C’est donc oui, mais de manière conditionnelle. Olivier Véran, ministre des Solidarités et de la Santé, vient d’autoriser, ce 23 mars, le recours à l’hydroxychloroquine pour traiter le Covid-19. Mais uniquement dans les cas de patients "hospitalisés pour une forme sévère, et sur décision collégiale" des équipes médicales hospitalières. En revanche, le ministre, suivant l’avis de son haut conseil scientifique, exclut d’utiliser ce traitement pour le reste des malades. Un décret doit être publié "dans les prochaines heures", selon Olivier Véran, pour "encadrer l’utilisation hors AMM (Autorisation de mise sur le marché) de l’hydroxychloroquine".

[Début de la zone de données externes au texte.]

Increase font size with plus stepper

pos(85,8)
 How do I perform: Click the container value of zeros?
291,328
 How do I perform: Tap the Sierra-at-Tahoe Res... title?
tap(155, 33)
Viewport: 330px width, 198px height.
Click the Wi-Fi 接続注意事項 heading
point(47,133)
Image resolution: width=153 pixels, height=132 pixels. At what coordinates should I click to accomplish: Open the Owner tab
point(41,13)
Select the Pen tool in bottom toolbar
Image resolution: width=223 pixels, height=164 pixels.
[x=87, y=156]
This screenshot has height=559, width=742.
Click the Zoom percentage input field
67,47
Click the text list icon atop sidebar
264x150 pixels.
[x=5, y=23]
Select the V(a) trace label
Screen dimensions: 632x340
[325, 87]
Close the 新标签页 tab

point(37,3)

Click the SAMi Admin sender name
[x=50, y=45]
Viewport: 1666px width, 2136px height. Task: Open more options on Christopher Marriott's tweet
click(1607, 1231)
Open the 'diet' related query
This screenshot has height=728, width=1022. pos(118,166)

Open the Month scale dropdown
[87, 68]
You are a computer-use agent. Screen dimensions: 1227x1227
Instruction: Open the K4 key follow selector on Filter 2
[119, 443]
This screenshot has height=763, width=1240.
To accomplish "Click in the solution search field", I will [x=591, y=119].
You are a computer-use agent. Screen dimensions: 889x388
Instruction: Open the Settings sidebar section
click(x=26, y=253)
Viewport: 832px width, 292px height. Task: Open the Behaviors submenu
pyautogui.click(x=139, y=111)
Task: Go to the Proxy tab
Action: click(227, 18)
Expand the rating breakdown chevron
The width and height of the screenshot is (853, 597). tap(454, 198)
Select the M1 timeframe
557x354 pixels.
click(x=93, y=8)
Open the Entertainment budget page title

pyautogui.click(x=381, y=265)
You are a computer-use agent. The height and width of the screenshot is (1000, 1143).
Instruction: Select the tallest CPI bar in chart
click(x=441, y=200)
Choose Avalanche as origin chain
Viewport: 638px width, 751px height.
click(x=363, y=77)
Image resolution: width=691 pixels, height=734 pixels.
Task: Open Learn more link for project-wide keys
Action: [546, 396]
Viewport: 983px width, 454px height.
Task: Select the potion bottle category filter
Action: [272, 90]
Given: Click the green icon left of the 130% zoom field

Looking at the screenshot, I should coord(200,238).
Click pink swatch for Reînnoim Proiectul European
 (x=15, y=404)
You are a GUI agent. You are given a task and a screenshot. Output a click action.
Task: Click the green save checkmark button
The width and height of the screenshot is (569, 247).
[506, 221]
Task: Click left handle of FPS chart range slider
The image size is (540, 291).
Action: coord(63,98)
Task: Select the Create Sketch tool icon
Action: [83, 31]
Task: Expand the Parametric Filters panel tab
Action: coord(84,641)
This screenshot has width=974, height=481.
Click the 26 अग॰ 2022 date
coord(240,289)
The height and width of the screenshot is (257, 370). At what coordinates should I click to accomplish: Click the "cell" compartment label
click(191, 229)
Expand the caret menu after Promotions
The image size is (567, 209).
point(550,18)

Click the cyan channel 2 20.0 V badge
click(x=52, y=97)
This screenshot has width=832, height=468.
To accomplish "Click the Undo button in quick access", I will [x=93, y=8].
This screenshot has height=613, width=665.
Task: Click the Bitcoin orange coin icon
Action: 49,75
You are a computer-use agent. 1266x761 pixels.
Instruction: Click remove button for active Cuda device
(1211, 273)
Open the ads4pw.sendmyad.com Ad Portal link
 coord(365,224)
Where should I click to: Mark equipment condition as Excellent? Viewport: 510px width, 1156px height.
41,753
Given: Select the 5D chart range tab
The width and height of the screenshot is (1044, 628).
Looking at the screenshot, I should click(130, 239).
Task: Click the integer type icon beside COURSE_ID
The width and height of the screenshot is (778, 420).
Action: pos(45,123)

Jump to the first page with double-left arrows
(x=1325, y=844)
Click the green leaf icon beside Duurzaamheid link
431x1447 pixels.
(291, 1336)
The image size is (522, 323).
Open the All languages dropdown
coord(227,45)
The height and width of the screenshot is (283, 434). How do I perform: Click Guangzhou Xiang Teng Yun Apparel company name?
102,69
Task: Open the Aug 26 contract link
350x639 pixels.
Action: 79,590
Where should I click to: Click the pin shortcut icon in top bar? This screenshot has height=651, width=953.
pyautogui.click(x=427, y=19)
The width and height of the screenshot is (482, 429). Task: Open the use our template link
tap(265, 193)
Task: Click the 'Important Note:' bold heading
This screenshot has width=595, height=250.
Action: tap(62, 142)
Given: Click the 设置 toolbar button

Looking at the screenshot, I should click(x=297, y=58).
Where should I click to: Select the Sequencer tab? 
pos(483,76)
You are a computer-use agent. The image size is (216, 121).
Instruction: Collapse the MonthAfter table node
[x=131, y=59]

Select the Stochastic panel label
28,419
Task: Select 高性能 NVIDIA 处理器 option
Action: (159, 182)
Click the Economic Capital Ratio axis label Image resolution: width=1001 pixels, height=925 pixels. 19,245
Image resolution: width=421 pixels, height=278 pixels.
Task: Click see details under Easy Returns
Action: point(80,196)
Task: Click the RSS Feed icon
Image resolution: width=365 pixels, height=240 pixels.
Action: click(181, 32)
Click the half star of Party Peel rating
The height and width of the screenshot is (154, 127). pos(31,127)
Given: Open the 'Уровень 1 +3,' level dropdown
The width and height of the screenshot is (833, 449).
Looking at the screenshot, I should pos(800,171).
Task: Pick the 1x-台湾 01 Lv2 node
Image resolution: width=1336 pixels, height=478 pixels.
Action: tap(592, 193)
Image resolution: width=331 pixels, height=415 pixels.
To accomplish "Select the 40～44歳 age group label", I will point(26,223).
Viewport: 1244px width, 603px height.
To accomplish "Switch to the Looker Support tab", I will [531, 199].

Résultats prometteurs mais critiqués
Cette décision fait avancer le débat actuel dans le monde de la recherche et de la santé, entre ceux qui prônent le recours à l’hydroxychloroquine pour traiter le Covid-19, en raison des travaux menés à l’étranger sur la chloroquine et surtout en raison de ceux de Didier Raoult, infectiologue membre du conseil du haut conseil scientifique mis en place par Olivier Véran le 11 mars et directeur de l’institut hospitalo-universitaire Méditerranée Infection. Son étude, qui aurait démontré une véritable efficacité pour le traitement par hydroxychloroquine de patients graves du Covid-19, est critiquée par une partie de la communauté scientifique, notamment car elle n’aurait pas été assez étendue, menée sur seulement une vingtaine de patients.
Hydroxychloroquine, pas chloroquine
L’hydroxychloroquine diffère de la chloroquine. Si le second est un anti-paludique, commercialisé sous le nom Nivaquine et qui pourrait aussi être utilisé dans le traitement du Covid-19, le premier est indiqué en France dans le traitement de maladies articulaires d’origine inflammatoire comme la polyarthrite rhumatoïde, le lupus, ou la prévention des lucites. L’hydroxychloroquine, commercialisé par Sanofi sous le nom Plaquenil, est fabriqué par le laboratoire français dans son usine de Gijon, en Espagne, selon la base de données publique française des médicaments.
Essai de l'Inserm avec 800 patients en France et 3200 en Europe
Ces derniers jours, Sanofi avait indiqué, suite aux résultats de l’étude de Didier Raoult, qu’il envisageait de mettre à disposition plusieurs millions de doses gratuitement à l’Etat. Ce qui pourrait permettre de traiter l’équivalent de 300 000 malades du Covid-19. Par ailleurs, l’hydroxychloroquine a finalement été inclus dans l’essai européen Discovery coordonné par l’Inserm. Cet essai avait été annoncé le 11 mars dernier, d’abord en France, avec 800 patients, mais a été étendu en Europe avec un total de 3200 patients qui seront recrutés dans les prochains jours en Belgique, aux Pays-Bas, au Luxembourg, au Royaume-Uni, en Allemagne et en Espagne, a dévoilé l’Inserm le 22 mars.
Cet essai n’utilisera pas de placebo. Il va comparer le traitement avec des soins standards respiratoires avec un traitement standard en ajoutant le remdisivir, un en ajoutant le lopinavir et le ritonavir, un avec le lopinavir, le ritonavir et l’interféron bêta, et donc un en ajoutant l’hydroxychloroquine aux soins standards. Coordonné depuis Lyon, cet essai sera déployé d’abord en France dans les hôpitaux de Paris (Bichat), Lille, Nantes, Strasbourg et Lyon. Mais l’Inserm prévoit de le déployer au total dans une vingtaine d’établissements dans tout le pays. D’autres pays européens pourraient également s’ajouter à la liste initiale.